Parker insists he is on track to meet Ackermann’s goal, pointing out that DeAM generated net asset inflows of E27 billion in the first three quarters, up from just E6 billion in 2006 and outflows of E6 billion in 2005.

Many analysts have their doubts, though. “It’s too early to judge whether the business is turning around,” says Kian Abouhossein, a banking analyst at JPMorgan Securities in London. “I don’t see any material change in the business yet.”

“I’m skeptical about the turnaround of Deutsche Asset Management,” says Michael Beasley, managing director of Strategic Investment Solutions, a San Franciscobased investment consulting firm. “We’ve seen these kind of attempts before.”

Parker faces a number of challenges in seeking to rev up Deutsche’s fund management business, beginning with his big push into alternatives. He is looking to expand in this area just as the recent market turmoil emanating from the U.S. subprime mortgage crisis has knocked returns at many leading hedge funds, including Deutsche’s own quantitative long-short funds.

RREEF, which has been one of Deutsche’s bright spots in recent years, has suddenly lost some of its luster. The division’s flagship America REIT II investment trust, which has $10.6 billion in assets, has underperformed its benchmark over the past year after positioning itself too early for a downturn in the U.S. commercial property market. At the same time, a five-year incentive scheme put in place when Deutsche acquired RREEF in 2002 ended earlier this year, leading to the departure of ten senior executives, including Steven Steppe, former chairman of RREEF North America.

“Anytime there is a management shakeout, that’s cause for concern,” says Timothy Barrett, chief investment officer for the San Bernardino County Employees’ Retirement Association, which has $160 million in Deutsche’s real estate and infrastructure funds. He flew to San Francisco to meet with RREEF managers in September and returned satisfied that the “current team will stick around.”

Still, RREEF’s problems threaten Parker’s goal of increasing profits. Already RREEF is struggling to match last year’s high fees from some of its investments. Revenues in asset management fell 12 percent, or E82 million, in the second quarter from the same period a year earlier, as lower fees on real estate more than outweighed gains in the European retail business. RREEF head Chuck Leitner says real estate fees are inherently lumpy because they are paid when properties are sold. He insists the business remains strong with positive inflows this year in areas such as infrastructure and global real estate. ''There is clearly a trend among U.S. investors towards overseas real estate markets, he says.

Parker acknowledges the recent turmoil at RREEF but says that Deutsche always anticipated losing some talent when the incentives expired. He also insists that the market ructions won’t undermine the long-term shift toward alternative assets by pension funds, endowments and other institutions. “I was taught as a trader that the trend is your friend,” he says. “We see only a reinforcement of the trend toward alternatives.”

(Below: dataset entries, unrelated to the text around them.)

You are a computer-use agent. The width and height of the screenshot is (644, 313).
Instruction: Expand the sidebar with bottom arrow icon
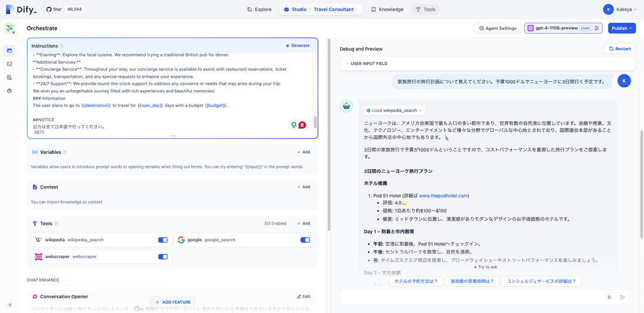pos(9,305)
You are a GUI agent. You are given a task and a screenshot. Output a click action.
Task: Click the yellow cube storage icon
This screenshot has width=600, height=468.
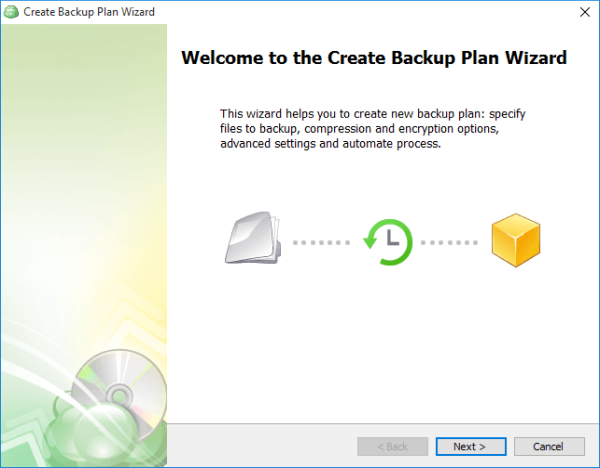(x=515, y=241)
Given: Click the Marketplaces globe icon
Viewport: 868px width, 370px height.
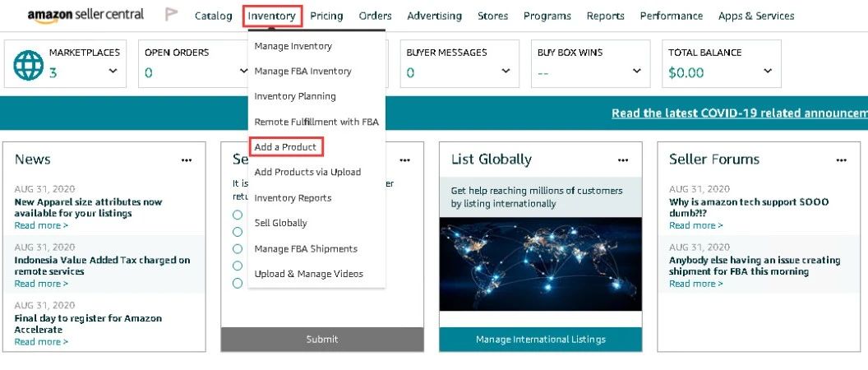Looking at the screenshot, I should point(29,66).
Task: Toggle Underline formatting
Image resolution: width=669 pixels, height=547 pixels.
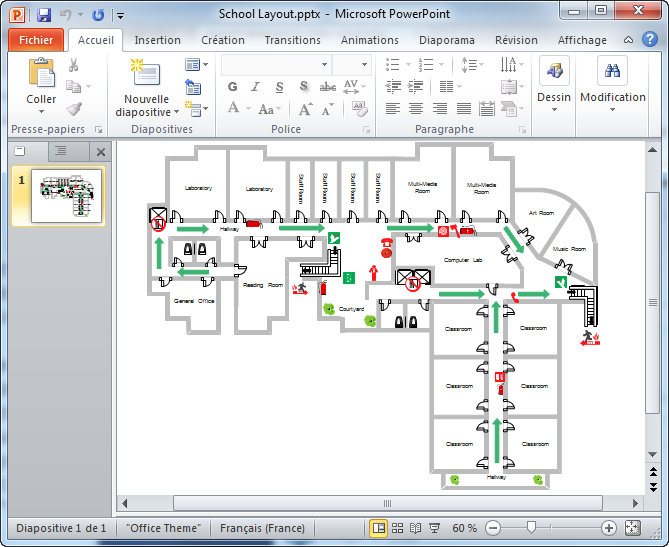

Another big problem is Deutsche’s long-underperforming U.S. mutual fund business, formerly known as Scudder Investments. The bank paid $2.5 billion to acquire Scudder from Zurich Financial Services in 2001, hoping to gain a U.S. retail fund presence to match its powerful DWS mutual fund unit back in Germany. But Scudder had been losing assets for three years before the acquisition, and the hemorrhaging has continued under Deutsche’s ownership. Parker rebranded the business as DWS Scudder and recruited Axel Schwarzer, previously head of marketing at the German fund unit, to run the business. Schwarzer has slowed the bleeding, but his efforts to boost performance and shift from direct sales to third-party distribution have yet to pay off.

The problems will make it hard for Parker to meet Ackermann’s aim of boosting predictable income from asset management to offset the volatility of investment banking. That ambition has become all the more urgent in the wake of the subprime crisis. Deutsche wrote down its exposure to mortgage-backed securities, leveraged loans and other products by E2.2 billion in the third quarter of this year, and reported a 20 percent drop in net revenue, to E5.1 billion. The bank did manage to increase net income by 31 percent, to E1.6 billion, through one-off tax savings and capital gains, including the sale and leaseback of its U.S. headquarters building.

Deutsche’s dependence on investment banking is weighing on its shares. The bank’s stock has dropped 12 percent so far this year, to E88.87 early this month, the same decline as that of rival Credit Suisse, but not as bad as those of UBS (down 20 percent) and Merrill Lynch (down 33 percent). Shares in Goldman Sachs Group, Deutsche’s biggest rival, were up 20 percent over the same period.

“Investors are concerned about the business mix in this environment,” says banking analyst Abouhossein. Asset and wealth management will account for just 15 percent of Deutsche’s expected E4.7 billion in net income next year, he estimates. By comparison, he forecasts that UBS will generate 53 percent of its estimated E11.3 billion in net income from asset and wealth management.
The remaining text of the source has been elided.